§ **Your objective**: Copy out, word for word, the part of the items below that starts with the line containing "Screen dimensions: 779x458" and ends with the line containing "coord(1046,127)", including both of those lines.

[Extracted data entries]
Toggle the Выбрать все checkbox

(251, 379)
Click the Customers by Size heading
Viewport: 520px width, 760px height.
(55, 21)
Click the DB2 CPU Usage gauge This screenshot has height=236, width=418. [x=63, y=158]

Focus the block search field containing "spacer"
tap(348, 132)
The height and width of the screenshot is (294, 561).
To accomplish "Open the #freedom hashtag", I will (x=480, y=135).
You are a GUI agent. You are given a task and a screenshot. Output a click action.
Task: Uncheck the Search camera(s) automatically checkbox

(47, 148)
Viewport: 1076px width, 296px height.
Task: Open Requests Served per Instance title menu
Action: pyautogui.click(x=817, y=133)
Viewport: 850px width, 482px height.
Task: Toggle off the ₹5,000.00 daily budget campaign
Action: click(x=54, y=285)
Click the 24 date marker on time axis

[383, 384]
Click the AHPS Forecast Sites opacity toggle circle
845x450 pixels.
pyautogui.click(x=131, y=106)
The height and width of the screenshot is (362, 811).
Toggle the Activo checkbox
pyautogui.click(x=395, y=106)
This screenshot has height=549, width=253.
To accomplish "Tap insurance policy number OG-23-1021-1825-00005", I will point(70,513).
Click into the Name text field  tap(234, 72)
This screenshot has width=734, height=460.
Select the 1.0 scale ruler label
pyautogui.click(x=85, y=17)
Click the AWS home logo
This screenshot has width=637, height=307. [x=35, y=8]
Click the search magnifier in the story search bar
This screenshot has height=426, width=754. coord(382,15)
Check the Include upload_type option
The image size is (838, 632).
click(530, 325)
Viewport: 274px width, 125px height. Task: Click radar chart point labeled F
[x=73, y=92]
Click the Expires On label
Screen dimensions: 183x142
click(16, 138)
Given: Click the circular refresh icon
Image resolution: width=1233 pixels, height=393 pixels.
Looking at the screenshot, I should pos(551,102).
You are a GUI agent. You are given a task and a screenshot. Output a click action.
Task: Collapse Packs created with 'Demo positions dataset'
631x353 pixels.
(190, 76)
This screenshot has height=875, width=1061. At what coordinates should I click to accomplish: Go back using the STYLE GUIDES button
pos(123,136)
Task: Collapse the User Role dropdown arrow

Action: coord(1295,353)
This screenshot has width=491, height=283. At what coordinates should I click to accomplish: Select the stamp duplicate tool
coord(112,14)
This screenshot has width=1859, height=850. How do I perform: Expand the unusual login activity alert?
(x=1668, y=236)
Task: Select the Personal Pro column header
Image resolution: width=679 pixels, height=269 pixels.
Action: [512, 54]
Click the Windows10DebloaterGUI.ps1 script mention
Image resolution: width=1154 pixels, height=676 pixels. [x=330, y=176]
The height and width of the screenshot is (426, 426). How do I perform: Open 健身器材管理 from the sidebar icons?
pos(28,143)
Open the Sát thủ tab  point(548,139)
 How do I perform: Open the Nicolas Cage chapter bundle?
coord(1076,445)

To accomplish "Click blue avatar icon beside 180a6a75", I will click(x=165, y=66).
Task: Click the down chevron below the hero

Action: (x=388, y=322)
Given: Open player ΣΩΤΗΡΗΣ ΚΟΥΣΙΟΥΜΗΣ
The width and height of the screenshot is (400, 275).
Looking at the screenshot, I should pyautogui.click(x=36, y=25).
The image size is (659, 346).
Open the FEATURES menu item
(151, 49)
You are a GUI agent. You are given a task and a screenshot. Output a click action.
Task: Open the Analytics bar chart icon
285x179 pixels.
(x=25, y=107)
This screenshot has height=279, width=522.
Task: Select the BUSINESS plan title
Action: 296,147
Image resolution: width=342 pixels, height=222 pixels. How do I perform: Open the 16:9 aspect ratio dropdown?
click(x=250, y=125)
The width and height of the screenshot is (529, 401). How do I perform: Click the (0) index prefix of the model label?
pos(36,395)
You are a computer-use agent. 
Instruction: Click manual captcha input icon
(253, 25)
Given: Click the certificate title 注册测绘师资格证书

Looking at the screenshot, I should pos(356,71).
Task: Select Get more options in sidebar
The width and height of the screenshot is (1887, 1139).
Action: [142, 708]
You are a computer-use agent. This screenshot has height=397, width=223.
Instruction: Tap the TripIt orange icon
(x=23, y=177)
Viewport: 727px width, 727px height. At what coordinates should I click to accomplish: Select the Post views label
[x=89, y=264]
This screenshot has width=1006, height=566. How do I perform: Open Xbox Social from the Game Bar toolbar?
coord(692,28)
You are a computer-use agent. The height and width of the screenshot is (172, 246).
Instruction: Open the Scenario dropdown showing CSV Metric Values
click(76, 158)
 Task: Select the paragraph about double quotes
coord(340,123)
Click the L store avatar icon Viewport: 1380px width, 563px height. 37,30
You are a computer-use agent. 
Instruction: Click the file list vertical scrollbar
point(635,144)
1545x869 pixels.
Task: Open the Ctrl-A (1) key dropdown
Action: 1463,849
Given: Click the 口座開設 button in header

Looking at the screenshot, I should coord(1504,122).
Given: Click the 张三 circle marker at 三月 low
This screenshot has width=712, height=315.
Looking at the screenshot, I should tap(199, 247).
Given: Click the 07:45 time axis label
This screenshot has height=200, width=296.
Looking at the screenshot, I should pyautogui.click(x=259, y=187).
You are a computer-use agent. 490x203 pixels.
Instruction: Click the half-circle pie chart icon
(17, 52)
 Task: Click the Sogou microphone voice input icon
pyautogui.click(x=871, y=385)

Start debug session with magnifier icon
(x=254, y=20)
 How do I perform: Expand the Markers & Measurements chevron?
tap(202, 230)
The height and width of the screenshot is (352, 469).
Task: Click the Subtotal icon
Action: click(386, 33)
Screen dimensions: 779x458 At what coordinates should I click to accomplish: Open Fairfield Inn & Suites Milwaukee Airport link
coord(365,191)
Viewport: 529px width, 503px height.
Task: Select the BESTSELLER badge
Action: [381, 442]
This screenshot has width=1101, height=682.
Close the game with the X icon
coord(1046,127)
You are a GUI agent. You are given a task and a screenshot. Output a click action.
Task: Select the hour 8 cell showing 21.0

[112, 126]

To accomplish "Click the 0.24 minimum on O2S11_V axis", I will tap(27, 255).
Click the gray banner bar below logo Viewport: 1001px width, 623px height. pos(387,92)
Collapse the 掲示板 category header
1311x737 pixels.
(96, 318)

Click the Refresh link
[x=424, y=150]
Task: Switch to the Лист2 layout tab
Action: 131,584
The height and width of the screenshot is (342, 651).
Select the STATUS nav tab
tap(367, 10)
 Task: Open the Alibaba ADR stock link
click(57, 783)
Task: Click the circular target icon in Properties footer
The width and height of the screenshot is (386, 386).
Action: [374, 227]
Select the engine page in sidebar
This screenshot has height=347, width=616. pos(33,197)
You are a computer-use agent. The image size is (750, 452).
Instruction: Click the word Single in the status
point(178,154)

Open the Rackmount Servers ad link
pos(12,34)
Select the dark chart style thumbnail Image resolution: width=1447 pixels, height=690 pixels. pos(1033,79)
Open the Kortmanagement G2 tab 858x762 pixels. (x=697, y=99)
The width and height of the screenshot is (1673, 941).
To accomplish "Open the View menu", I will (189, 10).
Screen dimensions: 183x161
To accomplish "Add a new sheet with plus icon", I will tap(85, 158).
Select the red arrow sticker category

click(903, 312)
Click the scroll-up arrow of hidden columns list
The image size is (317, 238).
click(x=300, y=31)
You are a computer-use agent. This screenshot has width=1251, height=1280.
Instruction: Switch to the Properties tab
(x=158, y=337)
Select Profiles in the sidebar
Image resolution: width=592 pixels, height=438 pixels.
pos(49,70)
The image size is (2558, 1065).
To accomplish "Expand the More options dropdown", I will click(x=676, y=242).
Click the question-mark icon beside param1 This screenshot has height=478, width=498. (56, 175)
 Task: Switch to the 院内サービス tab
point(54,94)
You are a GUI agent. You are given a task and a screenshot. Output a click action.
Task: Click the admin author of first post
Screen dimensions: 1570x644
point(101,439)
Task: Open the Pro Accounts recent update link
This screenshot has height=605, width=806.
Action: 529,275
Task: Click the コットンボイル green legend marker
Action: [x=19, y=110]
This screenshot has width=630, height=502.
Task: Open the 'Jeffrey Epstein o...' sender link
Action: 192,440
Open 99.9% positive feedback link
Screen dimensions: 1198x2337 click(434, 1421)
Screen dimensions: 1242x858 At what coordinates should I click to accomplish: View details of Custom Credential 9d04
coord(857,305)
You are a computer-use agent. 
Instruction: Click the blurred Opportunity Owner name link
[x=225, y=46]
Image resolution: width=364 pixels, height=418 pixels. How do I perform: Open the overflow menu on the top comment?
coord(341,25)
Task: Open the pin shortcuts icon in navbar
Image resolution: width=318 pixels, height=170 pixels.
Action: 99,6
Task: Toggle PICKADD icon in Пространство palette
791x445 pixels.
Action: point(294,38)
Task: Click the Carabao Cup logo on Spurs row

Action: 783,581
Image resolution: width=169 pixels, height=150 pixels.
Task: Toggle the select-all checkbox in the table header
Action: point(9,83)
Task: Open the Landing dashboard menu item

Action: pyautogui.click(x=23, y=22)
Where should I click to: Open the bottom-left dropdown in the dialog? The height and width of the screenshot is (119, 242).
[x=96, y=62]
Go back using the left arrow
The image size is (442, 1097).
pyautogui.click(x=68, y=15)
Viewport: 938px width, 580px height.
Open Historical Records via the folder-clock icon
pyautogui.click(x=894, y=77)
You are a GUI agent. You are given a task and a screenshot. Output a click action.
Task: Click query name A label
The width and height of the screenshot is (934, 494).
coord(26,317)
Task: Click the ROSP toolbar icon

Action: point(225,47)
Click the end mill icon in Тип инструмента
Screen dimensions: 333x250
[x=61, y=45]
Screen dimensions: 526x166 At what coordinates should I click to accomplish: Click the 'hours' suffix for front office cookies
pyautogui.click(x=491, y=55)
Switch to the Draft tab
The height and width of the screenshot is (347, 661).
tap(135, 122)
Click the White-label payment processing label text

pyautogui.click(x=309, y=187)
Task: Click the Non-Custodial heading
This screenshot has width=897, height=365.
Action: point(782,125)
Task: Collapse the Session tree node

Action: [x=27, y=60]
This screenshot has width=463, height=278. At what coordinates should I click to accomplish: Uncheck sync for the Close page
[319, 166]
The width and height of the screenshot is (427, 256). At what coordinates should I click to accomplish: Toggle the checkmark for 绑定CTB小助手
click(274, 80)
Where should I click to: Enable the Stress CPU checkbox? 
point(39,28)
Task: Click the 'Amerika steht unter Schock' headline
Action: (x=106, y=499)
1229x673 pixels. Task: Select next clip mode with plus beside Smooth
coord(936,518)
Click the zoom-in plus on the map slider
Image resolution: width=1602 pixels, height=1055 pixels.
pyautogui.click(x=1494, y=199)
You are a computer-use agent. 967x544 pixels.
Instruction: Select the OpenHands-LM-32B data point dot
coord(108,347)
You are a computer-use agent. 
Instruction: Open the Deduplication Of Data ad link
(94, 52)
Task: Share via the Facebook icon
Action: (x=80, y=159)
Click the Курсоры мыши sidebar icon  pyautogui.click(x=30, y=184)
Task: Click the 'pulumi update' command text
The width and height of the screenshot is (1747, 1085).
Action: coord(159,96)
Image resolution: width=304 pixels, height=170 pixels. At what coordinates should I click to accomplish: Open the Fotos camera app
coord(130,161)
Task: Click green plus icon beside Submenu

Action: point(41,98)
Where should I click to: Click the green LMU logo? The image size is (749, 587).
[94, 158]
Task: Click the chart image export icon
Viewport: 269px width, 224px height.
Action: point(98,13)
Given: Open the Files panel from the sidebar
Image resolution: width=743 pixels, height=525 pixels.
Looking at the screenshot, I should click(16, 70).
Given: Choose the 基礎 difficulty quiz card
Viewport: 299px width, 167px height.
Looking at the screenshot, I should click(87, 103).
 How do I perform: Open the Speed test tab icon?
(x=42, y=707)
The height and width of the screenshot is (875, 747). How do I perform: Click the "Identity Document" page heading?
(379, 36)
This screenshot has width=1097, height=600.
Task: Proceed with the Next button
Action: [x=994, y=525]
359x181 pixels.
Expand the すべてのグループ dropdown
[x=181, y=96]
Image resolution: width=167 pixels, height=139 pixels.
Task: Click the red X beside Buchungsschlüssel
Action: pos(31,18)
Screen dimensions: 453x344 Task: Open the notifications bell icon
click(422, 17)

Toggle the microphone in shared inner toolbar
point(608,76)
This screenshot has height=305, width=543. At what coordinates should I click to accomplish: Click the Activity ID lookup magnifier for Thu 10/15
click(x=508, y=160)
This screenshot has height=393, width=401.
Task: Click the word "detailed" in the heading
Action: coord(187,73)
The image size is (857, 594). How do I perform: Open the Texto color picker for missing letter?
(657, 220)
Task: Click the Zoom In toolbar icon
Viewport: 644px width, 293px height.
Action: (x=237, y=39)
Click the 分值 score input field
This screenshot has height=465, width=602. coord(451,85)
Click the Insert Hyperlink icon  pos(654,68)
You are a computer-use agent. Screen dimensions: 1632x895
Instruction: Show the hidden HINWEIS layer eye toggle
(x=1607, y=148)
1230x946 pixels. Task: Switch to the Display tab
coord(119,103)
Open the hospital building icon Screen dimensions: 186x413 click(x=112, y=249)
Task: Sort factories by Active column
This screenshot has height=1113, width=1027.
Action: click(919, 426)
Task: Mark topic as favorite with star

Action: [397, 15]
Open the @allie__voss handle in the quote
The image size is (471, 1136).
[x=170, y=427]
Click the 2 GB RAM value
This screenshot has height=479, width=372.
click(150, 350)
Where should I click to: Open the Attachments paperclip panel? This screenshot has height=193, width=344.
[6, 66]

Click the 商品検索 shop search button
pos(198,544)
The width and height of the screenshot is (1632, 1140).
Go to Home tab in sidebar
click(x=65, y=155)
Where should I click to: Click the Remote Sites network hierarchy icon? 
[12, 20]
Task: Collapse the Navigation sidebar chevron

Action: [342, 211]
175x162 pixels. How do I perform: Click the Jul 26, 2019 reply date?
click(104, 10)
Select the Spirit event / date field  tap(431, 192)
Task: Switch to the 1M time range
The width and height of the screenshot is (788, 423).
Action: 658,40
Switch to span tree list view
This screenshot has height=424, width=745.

§ **Answer to the problem**:
Screen dimensions: 779x458 At what coordinates should I click to accomplish: Open Fairfield Inn & Suites Milwaukee Airport link
coord(365,191)
Viewport: 529px width, 503px height.
Task: Select the BESTSELLER badge
Action: [381, 442]
This screenshot has width=1101, height=682.
Close the game with the X icon
coord(1046,127)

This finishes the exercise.